## Stored data entries
^^^^^^^^

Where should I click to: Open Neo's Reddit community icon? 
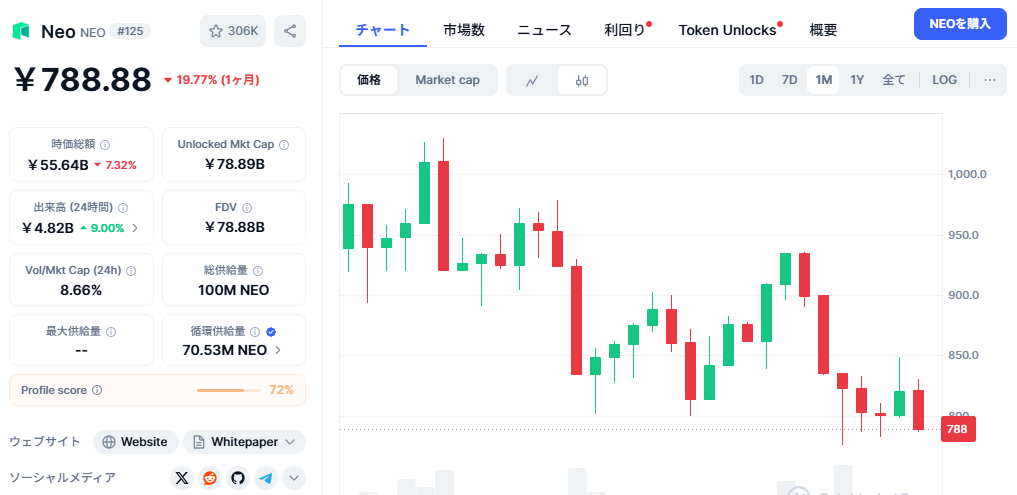(x=209, y=478)
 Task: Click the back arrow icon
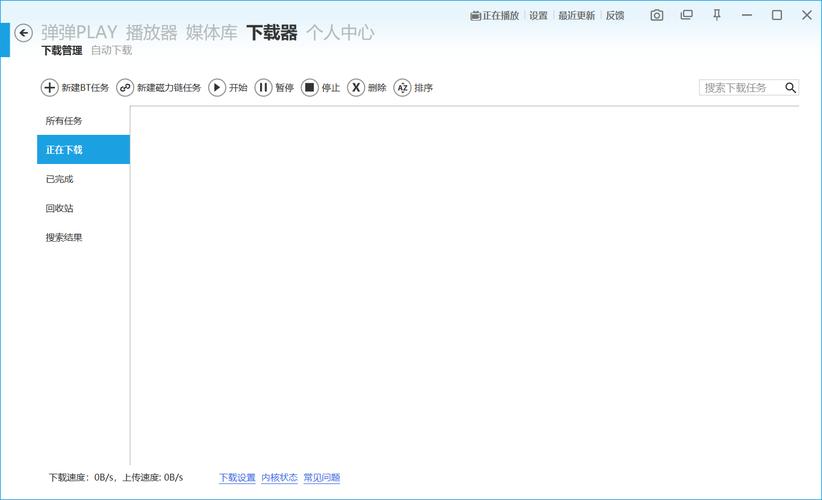pyautogui.click(x=23, y=33)
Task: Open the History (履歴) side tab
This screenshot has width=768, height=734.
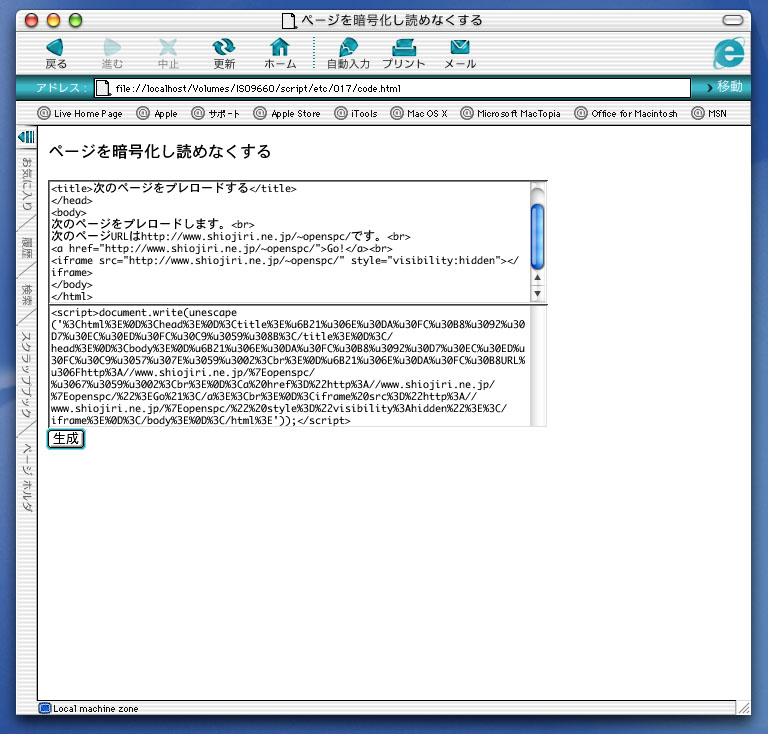Action: (x=27, y=249)
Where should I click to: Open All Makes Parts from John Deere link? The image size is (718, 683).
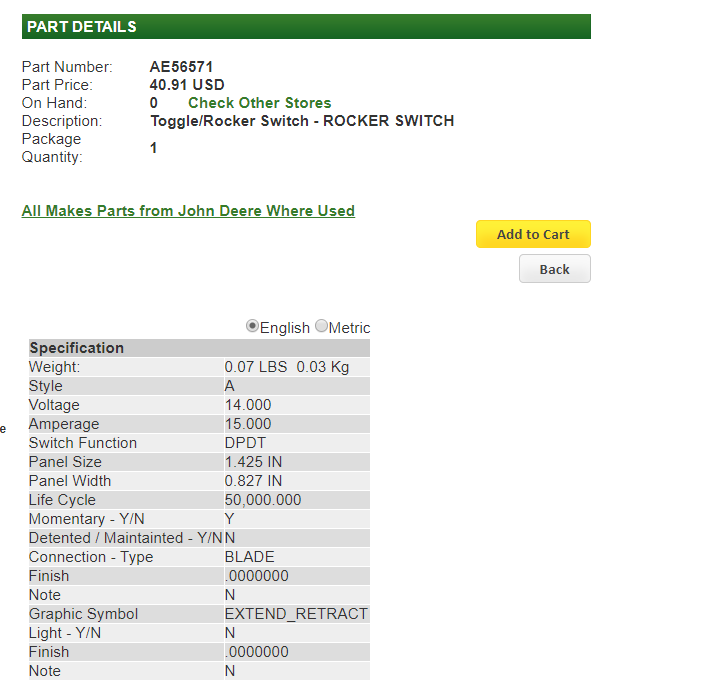[188, 211]
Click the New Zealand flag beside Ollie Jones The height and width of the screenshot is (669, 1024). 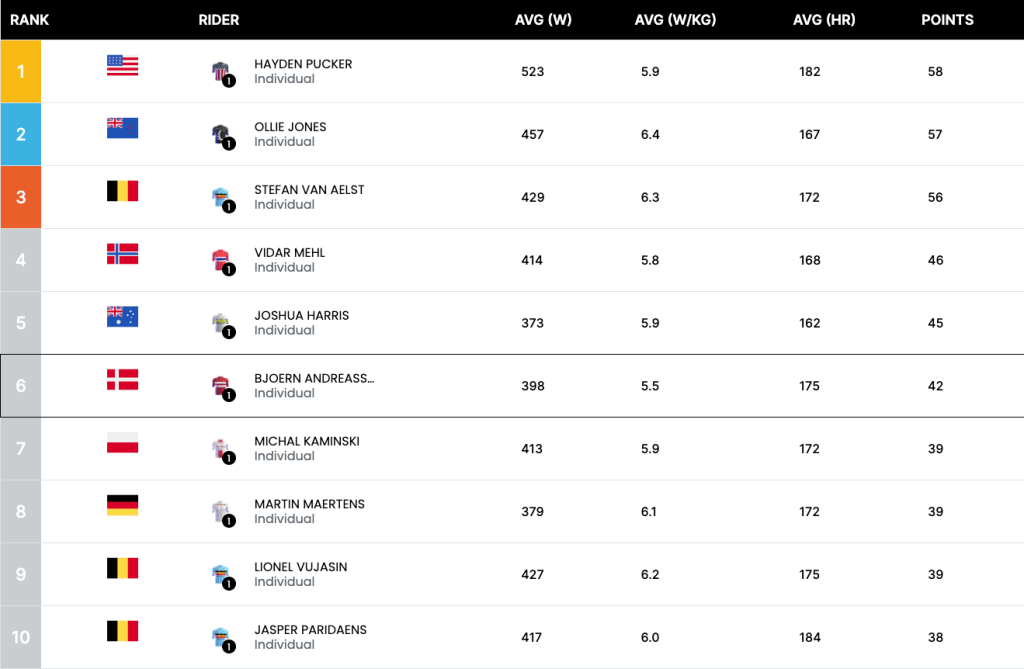122,128
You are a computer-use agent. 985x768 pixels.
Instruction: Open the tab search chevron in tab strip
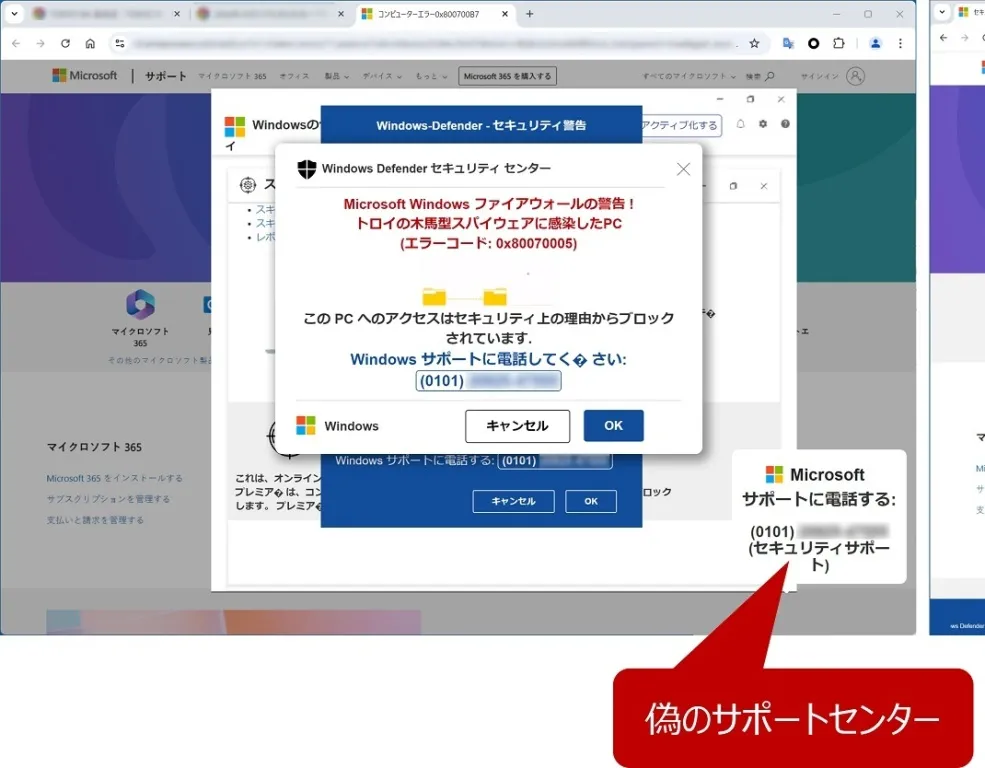[14, 14]

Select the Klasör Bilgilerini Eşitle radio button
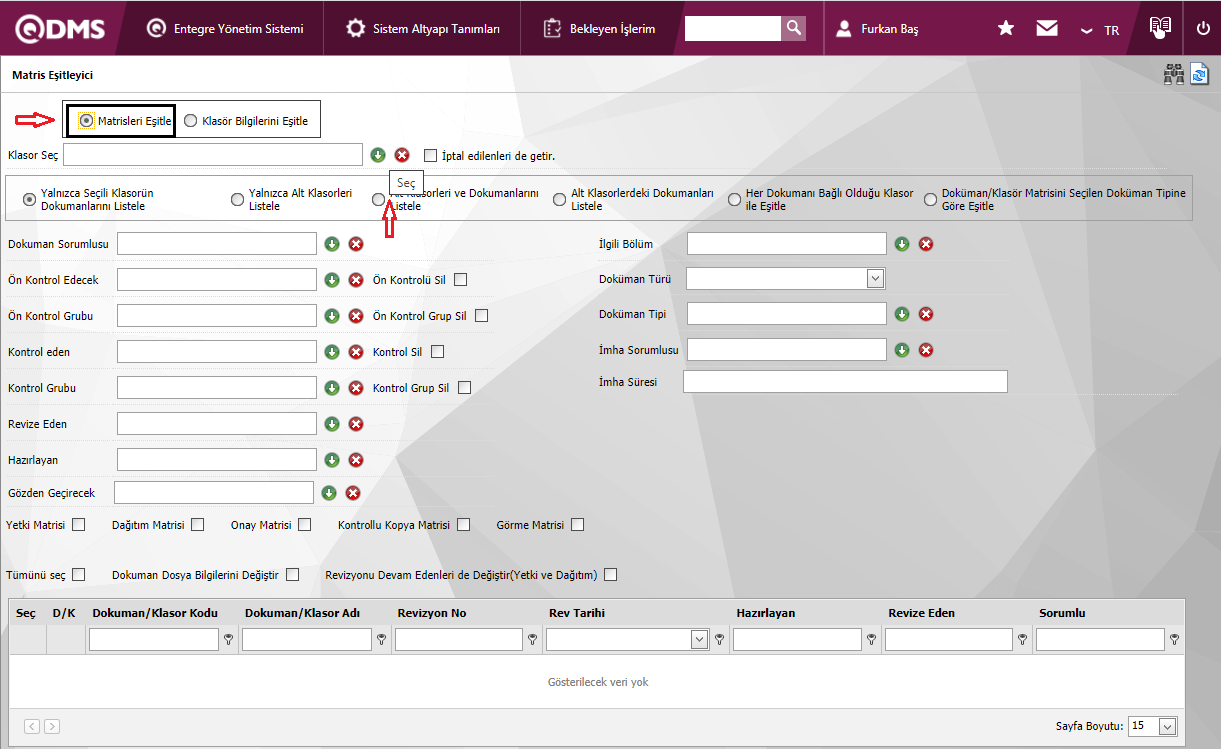[192, 122]
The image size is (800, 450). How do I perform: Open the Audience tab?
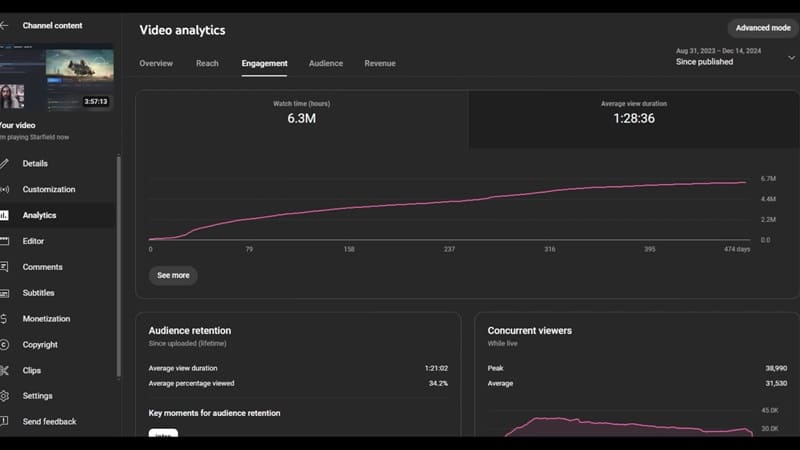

^^^^^^^^

## Task instructions
Beginning with the line where "You are a computer-use agent. 985x768 pixels." appears, transcribe the records above word for word through their last line, and include no pictures.

## Result for this exercise
You are a computer-use agent. 985x768 pixels.
Instruction: Open the tab search chevron in tab strip
[14, 14]

Select the Klasör Bilgilerini Eşitle radio button
[192, 122]
The image size is (800, 450). How do I perform: Open the Audience tab?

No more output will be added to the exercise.